THE DATA.

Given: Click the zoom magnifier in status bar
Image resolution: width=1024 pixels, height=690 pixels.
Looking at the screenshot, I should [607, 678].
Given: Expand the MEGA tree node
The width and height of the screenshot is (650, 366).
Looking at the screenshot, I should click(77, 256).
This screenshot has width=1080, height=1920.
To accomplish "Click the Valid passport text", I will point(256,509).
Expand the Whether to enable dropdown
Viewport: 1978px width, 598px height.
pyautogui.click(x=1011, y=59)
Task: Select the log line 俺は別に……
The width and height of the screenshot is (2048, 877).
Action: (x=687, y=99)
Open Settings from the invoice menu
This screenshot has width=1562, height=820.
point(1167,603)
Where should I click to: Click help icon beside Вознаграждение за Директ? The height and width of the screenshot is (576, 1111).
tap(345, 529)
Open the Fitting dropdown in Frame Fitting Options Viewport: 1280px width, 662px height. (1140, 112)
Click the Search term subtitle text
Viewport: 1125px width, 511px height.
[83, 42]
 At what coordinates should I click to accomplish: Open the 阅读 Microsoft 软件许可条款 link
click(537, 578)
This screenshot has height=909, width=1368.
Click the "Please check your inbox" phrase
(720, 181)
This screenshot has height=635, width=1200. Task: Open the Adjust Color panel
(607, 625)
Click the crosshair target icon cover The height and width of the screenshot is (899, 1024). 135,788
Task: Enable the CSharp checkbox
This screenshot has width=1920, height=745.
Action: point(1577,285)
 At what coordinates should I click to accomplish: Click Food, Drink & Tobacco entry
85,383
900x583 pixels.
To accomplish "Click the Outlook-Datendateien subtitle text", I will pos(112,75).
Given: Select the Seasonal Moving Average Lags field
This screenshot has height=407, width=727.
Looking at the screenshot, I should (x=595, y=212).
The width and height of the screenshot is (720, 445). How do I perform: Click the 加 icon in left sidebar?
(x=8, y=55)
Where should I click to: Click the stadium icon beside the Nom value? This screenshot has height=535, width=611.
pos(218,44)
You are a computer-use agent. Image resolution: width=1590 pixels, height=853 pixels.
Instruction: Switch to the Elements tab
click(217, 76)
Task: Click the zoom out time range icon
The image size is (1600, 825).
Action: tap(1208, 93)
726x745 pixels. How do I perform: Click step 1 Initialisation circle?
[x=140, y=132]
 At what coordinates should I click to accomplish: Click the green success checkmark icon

YOUR INSTRUCTIONS.
Among the entries, how many lines carry "will"? Reply with a number and nothing else.

ANSWER TO THIS TASK.
2